作業指示
以下のすべてのエントリの各行を1つの文字列とし、空行を除いたJSONリストとして示すこと。画像は答えに含めないこと。

########

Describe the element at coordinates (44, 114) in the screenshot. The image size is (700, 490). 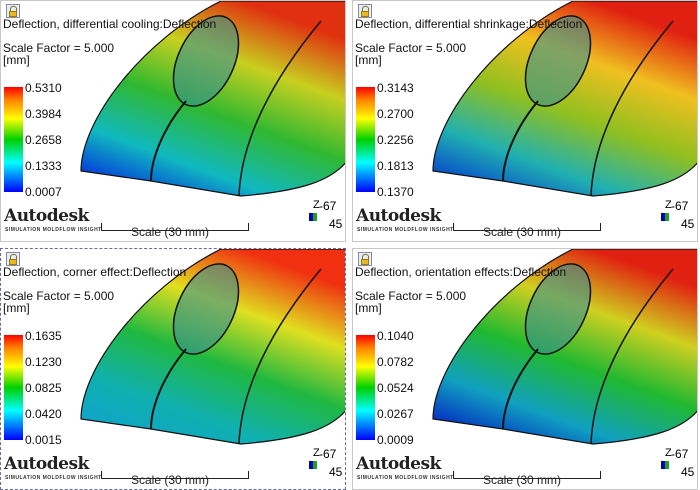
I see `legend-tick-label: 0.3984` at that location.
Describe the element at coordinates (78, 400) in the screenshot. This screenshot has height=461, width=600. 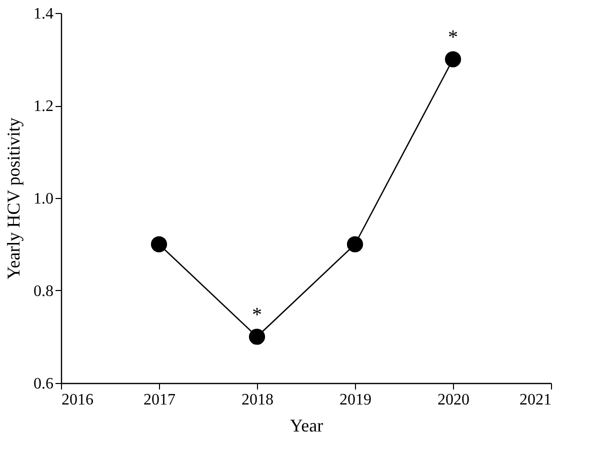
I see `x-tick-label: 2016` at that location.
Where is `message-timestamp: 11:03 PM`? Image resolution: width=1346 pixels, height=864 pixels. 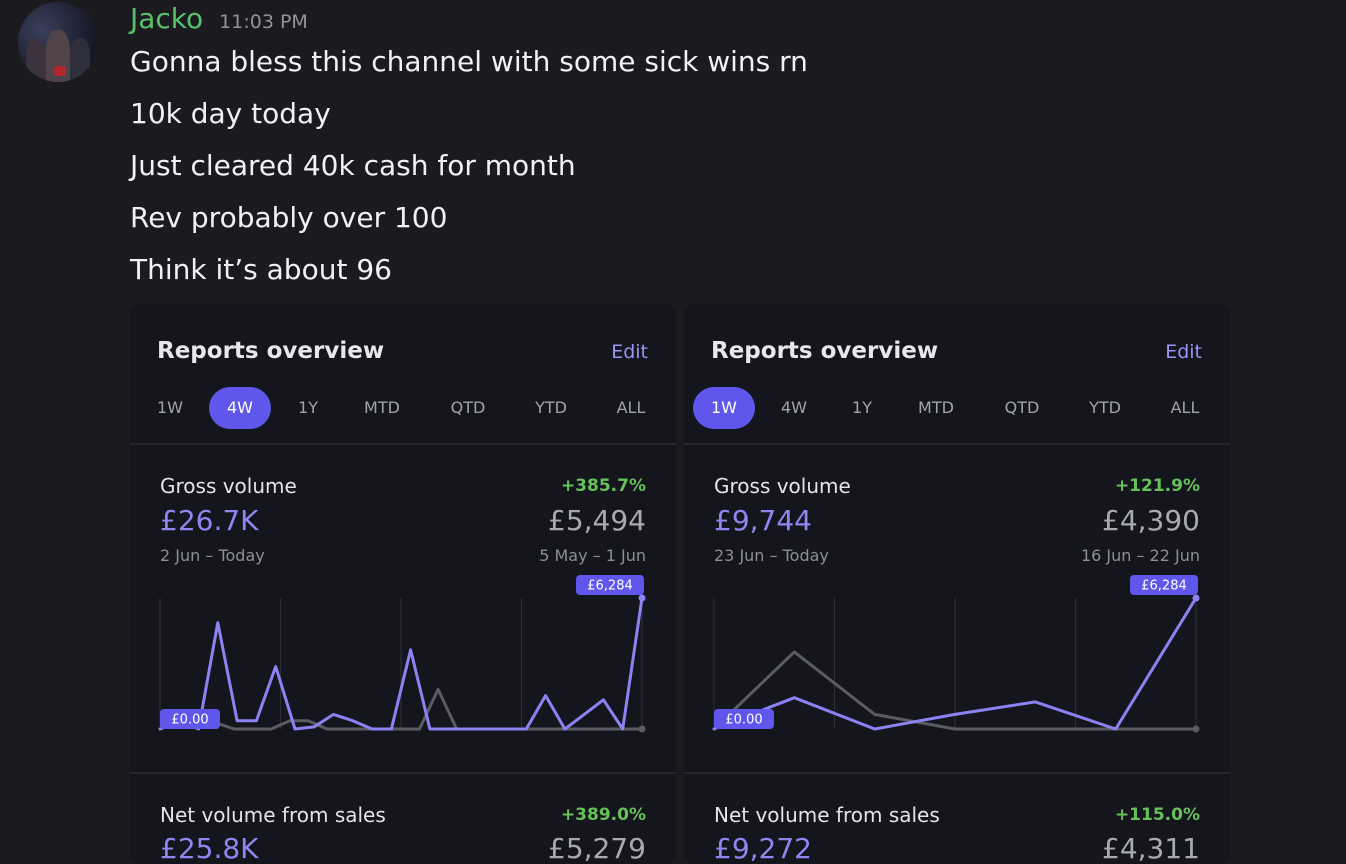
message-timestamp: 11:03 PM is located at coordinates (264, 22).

########

完成解答
[
  "Describe the element at coordinates (44, 114) in the screenshot. The image size is (700, 490). ",
  "I see `legend-tick-label: 0.3984` at that location.",
  "Describe the element at coordinates (78, 400) in the screenshot. This screenshot has height=461, width=600. ",
  "I see `x-tick-label: 2016` at that location.",
  "Where is `message-timestamp: 11:03 PM`? Image resolution: width=1346 pixels, height=864 pixels. ",
  "message-timestamp: 11:03 PM is located at coordinates (264, 22)."
]